• Source document
In the repository, you will also find pyway-validate.yml and pyway-migrate.yml that are both variations of the above yaml file. As the names imply, pyway-validate.yml will validate the SQL in the resources directory of the repository. Think of it as a dry run.

---
    name: "PyWay Validate Workflow Demonstrator"
    # Controls when the action will run.
    on:
      # Allows you to run this workflow manually from the Actions tab
      workflow_dispatch:
    # Environment variables are used to pass secrets to the workflow
    env:
      database_type: postgres
      database_username: postgres
      database_password: ${{ secrets.DATABASE_PASSWORD }}
      database_host: 4.156.216.212
      database_port: 5432
      database_name: app
      database_table: public.pyway_history
    # A workflow run is made up of one or more jobs that can run sequentially or in parallel
    jobs:
        # This workflow contains a single job called "pyway_validate"
        pyway_validate:
            strategy:
                fail-fast: false
                matrix:
                    os: [ubuntu-latest]
            # The type of runner that the job will run on
            runs-on: arc-runner-set
            # Steps represent a sequence of tasks that will be executed as part of the job
            steps:
                # Checks-out your repository under $GITHUB_WORKSPACE, so your job can access it
                - name: Checkout repository
                  uses: actions/checkout@v4
                - name: Verify Matrix.OS
                  run: |
                    echo "Matrix.OS: ${{ matrix.os }}"
                # Set up Python 3.12
                # actions/setup-python doesn't yet support ARM. For ARM use deadsnakes/action@v3.1.0
                - if: ${{ matrix.os == 'ubuntu-latest' }}
                  name: Set up Python 3.12 ubuntu-latest
                  uses: actions/setup-python@v2
                  with:
                    python-version: "3.12"

• Record set
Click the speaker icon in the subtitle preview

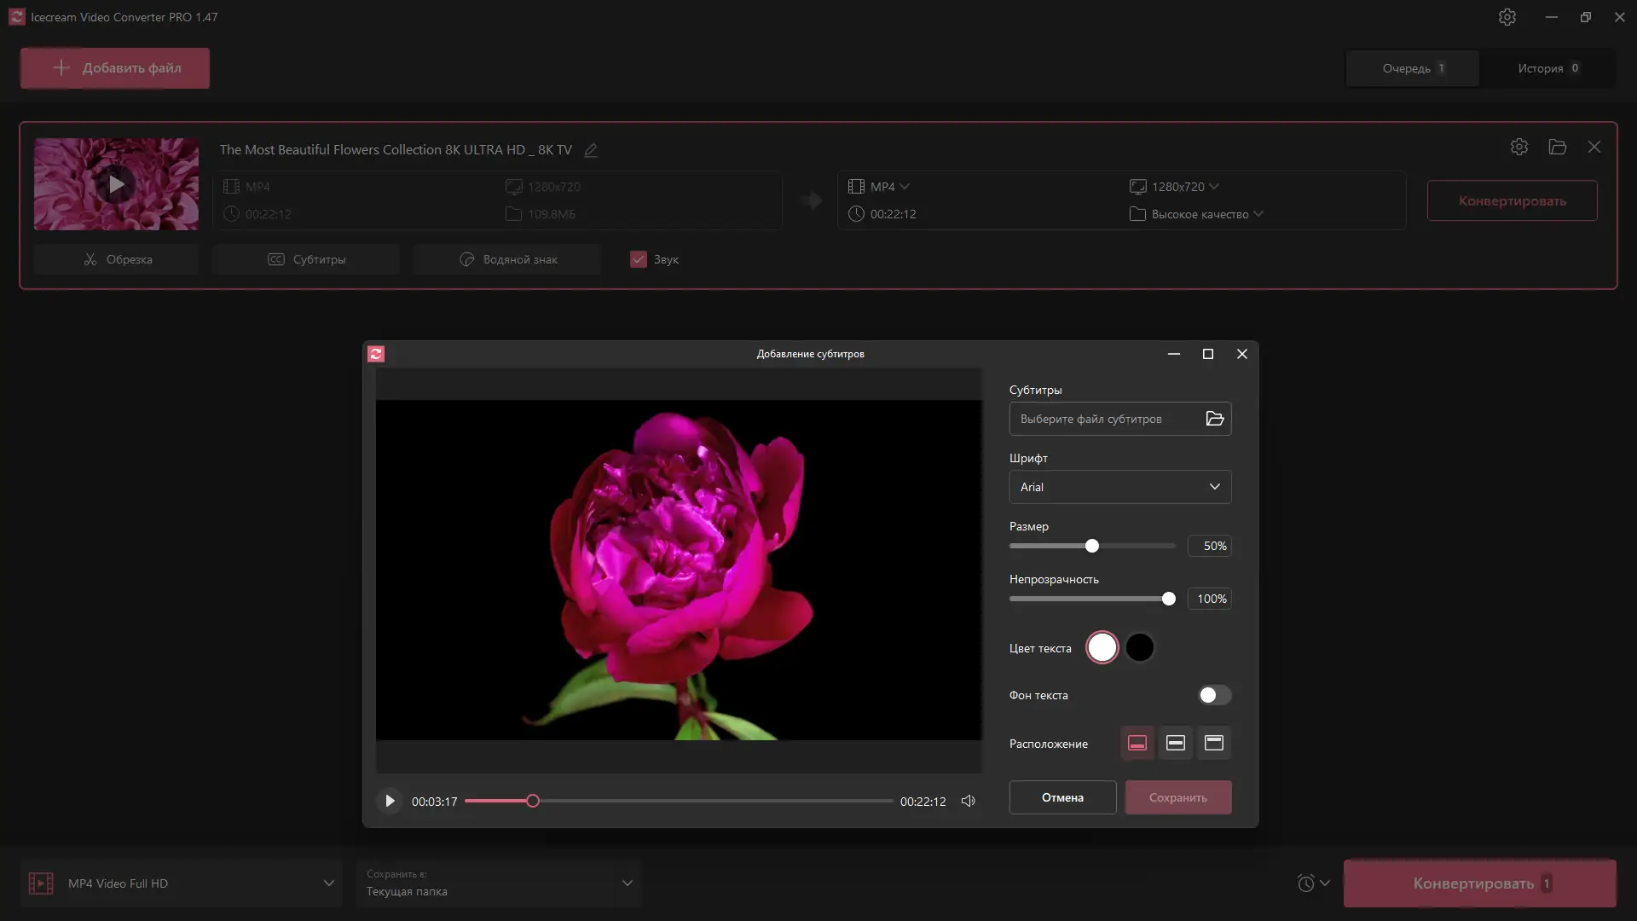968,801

--

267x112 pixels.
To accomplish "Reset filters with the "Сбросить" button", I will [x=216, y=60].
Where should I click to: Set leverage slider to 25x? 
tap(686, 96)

• What this task involves
Please answer in one sentence, using the PyWay workflow text: what does pyway-validate.yml validate?

• Answer for the task
It validates the SQL in the resources directory of the repository.